_Kutipan Halaman_:
PENTINGNYA PENGAWASAN DI INSPEKTORAT

Pendahuluan  

Pengawasan pada hakekatnya merupakan fungsi yang melekat pada seorang leader atau top manajemen dalam setiap organisasi, sejalan dengan fungs-fungsii dasar manajemen lainnya yaitu perencanaan dan pelaksanaan. Demikian halnya dalam organisasi pemerintah, fungsi pengawasan merupakan tugas dan tanggung jawab seorang kepala pemerintahan, seperti di lingkup pemerintah provinsi merupakan tugas dan tanggung jawab gubernur sedangkan di pemerintah kabupaten dan kota merupakan tugas dan tanggung jawab bupati dan walikota. Namun karena katerbatasan kemampuan seseorang, mengikuti prinsip-prinsip organisasi, maka tugas dan tanggung jawab pimpinan tersebut diserahkan kepada pembantunya yang mengikuti alur distribution of power sebagaimana yang diajarkan dalam teori-teori organisasi modern.

_Yang Harus Dibuat_:
Tulis ulang bagian kutipan tentang pengawasan di inspektorat, mulai dari "Pendahuluan" dan berlanjut hingga "teori-teori organisasi modern.", dengan mengganti "top manajemen" menjadi "pimpinan puncak".

_Daftar Catatan_:
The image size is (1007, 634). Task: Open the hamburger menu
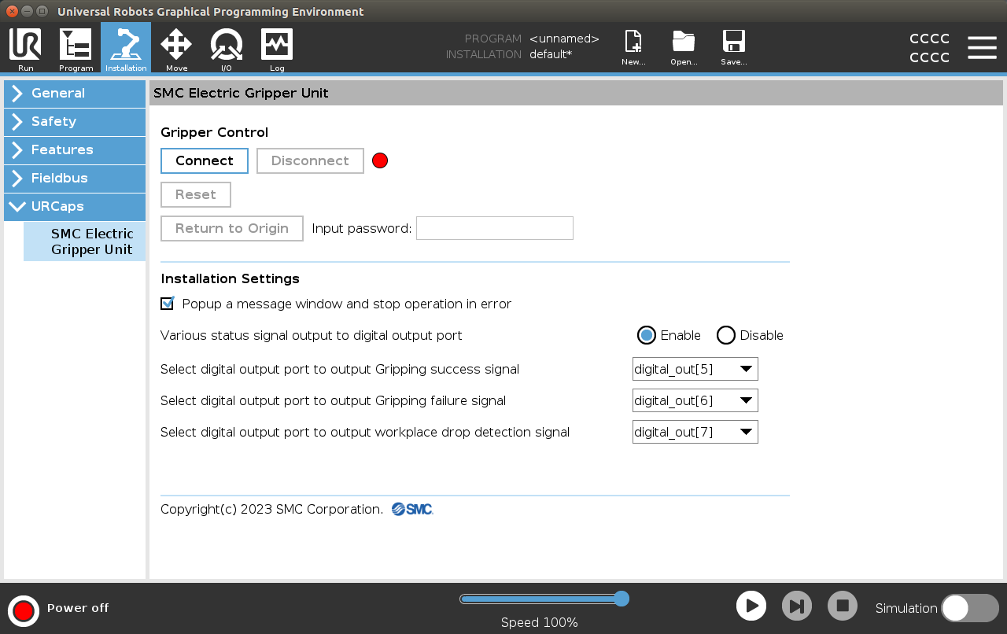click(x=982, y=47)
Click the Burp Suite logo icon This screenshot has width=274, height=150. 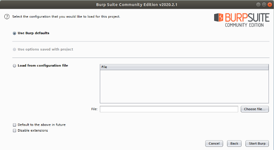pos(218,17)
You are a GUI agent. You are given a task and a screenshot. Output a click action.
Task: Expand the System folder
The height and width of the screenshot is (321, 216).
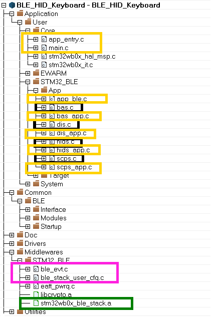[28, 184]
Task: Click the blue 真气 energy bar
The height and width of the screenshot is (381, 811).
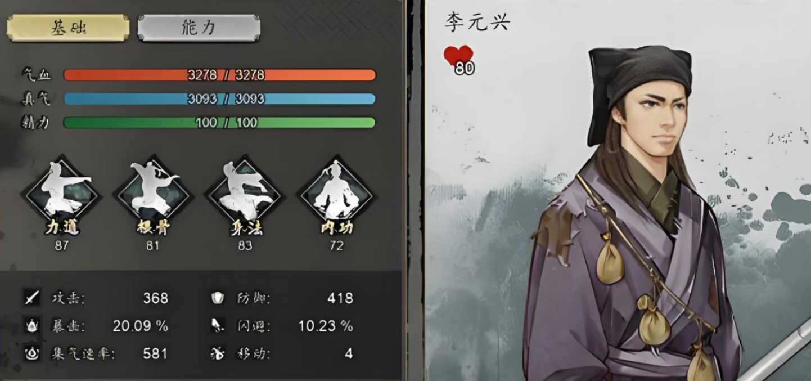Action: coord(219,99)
* * *
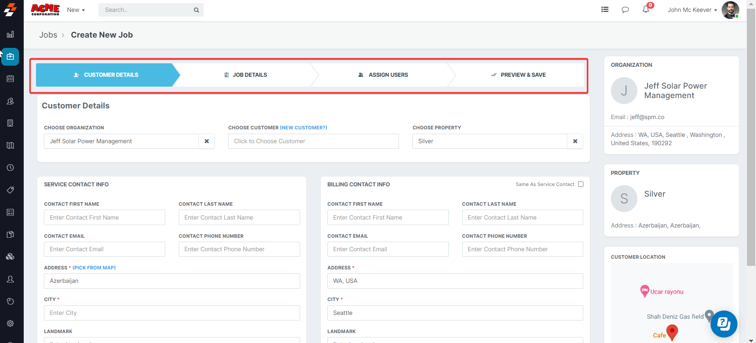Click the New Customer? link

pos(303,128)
---
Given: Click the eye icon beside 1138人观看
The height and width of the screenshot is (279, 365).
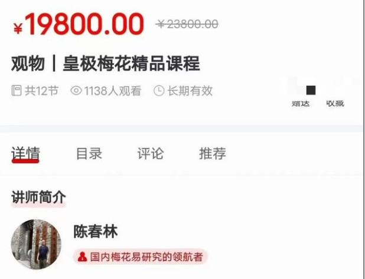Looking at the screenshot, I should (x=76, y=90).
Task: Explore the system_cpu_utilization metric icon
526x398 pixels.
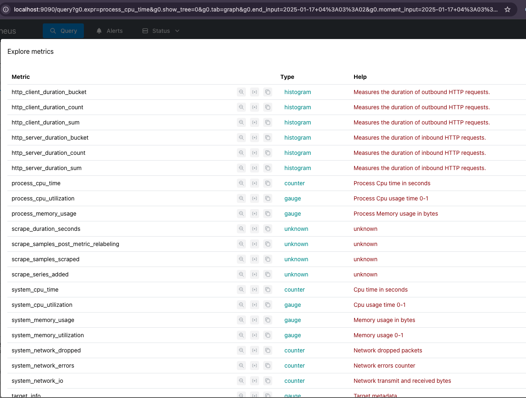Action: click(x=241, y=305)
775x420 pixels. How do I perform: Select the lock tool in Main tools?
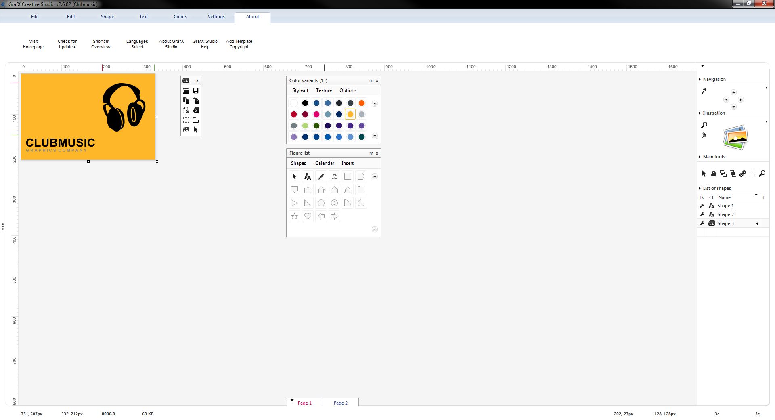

_Jawaban_:
Pendahuluan  

Pengawasan pada hakekatnya merupakan fungsi yang melekat pada seorang leader atau pimpinan puncak dalam setiap organisasi, sejalan dengan fungs-fungsii dasar manajemen lainnya yaitu perencanaan dan pelaksanaan. Demikian halnya dalam organisasi pemerintah, fungsi pengawasan merupakan tugas dan tanggung jawab seorang kepala pemerintahan, seperti di lingkup pemerintah provinsi merupakan tugas dan tanggung jawab gubernur sedangkan di pemerintah kabupaten dan kota merupakan tugas dan tanggung jawab bupati dan walikota. Namun karena katerbatasan kemampuan seseorang, mengikuti prinsip-prinsip organisasi, maka tugas dan tanggung jawab pimpinan tersebut diserahkan kepada pembantunya yang mengikuti alur distribution of power sebagaimana yang diajarkan dalam teori-teori organisasi modern.